Friday, June 15, 2012
Hundreds of Employees to Be Laid Off or Have Pay Cut Today, Los Angeles Superior Court Officials Say
By a MetNews Staff Writer
More than 400 Los Angeles Superior Court employees will be notified today that they are being laid off or otherwise adversely affected by budget cuts, court officials said yesterday.
The 431 affected workers, nearly 10 percent of the workforce of the nation’s largest trial court, including 157 who will no longer be employed by the court, 108 who will lose 40 percent of their salaries when they are moved to a three-day-per-week schedule, 86 who will lose between 5 percent and 40 percent of their salaries when they are reclassified to lower-level positions, and 80 being transferred to new jobs because their old jobs have been eliminated, the court said in a release.

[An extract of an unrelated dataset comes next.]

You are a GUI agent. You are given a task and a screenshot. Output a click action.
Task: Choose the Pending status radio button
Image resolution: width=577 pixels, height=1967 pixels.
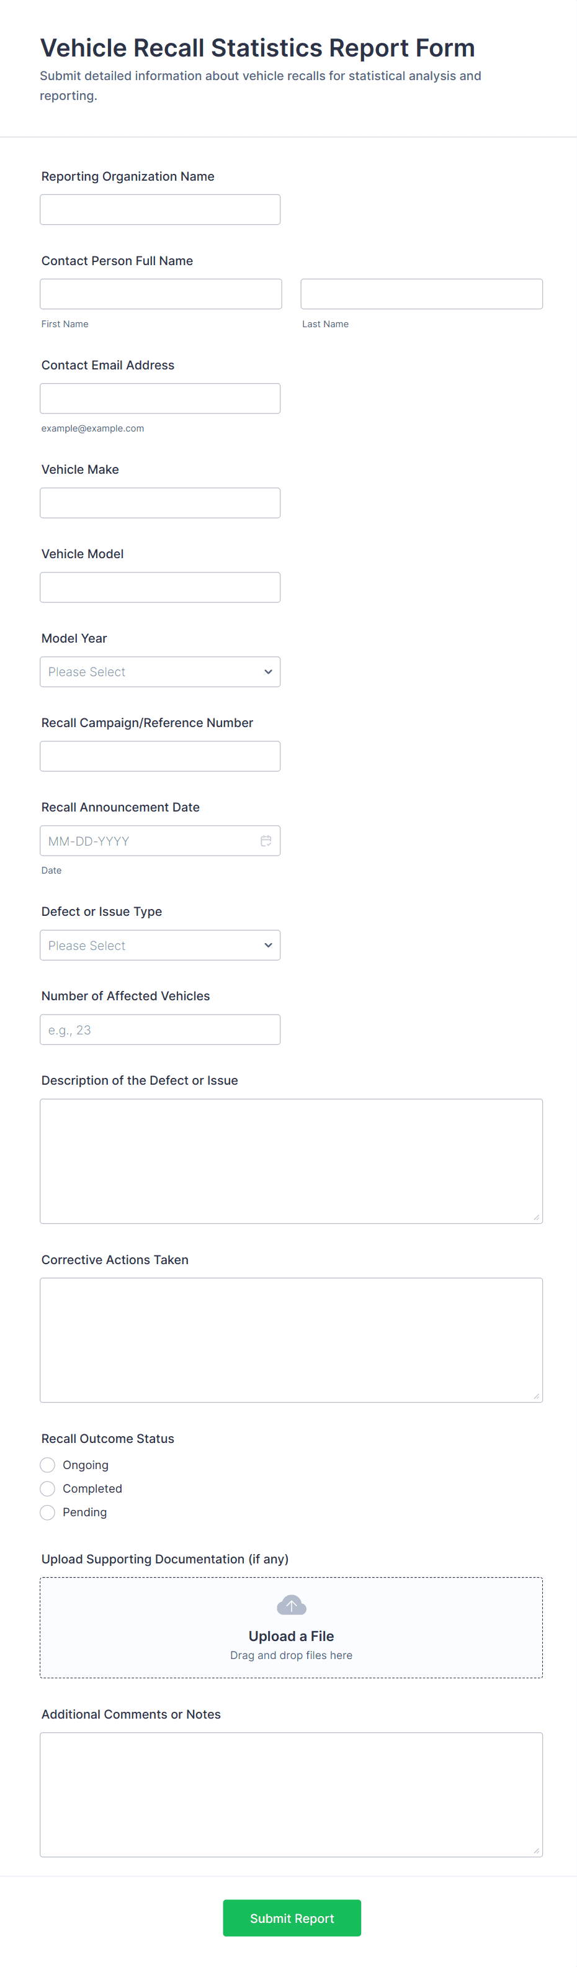coord(47,1512)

The affected employees will receive hand-delivered notices today, Presiding Judge Lee Edmon said in a statement. The moves are being made, she explained, because “reductions in state financial support for the California judicial branch force us to cut our budget by $30 million.”
Today’s round of personnel actions represent “the unfortunate human impact of the need to reduce our spending,” Edmon said. “
We are laying off people who are committed to serving the public,” she added. “It is a terrible loss both to these dedicated employees and to the public.”
Edmon noted that the court has been shedding workers, and costs, since April 2010, with savings to date of $70 million. But the court “faces future additional shortfalls as more reductions in state support for the trial courts are proposed for the Fiscal Year 2012-13 budget.”
Gov. Jerry Brown proposed last month to reduce judicial branch funding by another $544 million, and to eliminate the ability of the courts to use or maintain reserves as bridge funding to delay the impacts of cuts. The Los Angeles Superior Court has estimated it was face additional mandatory reductions of more than $40 million during the next fiscal year.
“Because the California trial courts are state funded, our Court has become a casualty of the state budget crisis,” Edmon said in her statement. “We have blunted the impacts of the cuts through the use of locally held reserves,” said Edmon. “But we cannot do that indefinitely—especially if those reserves are swept, as is being considered in the current budget talks. Our Court is in the midst of a series of painful and wrenching reductions that must ultimately bring services in line with significant reductions in state funding.”
Under the plan previously announced and already partially implemented by the court, 56 courtrooms will be closed or left unstaffed—24 in civil law, 24 in criminal, three in family law, one in probate, and four in juvenile law. Eleven more courtrooms will be closed through the elimination of Informal Juvenile Traffic courts, court reporter services have been reduced, and more than 100 non-courtroom positions are being eliminated.
Laid off employees will be given two weeks administrative leave and an opportunity to attend workshops on post-employment benefit issues. By the end of today, the court noted, its total budgeted workforce will have been reduced by 23 percent in 10 years.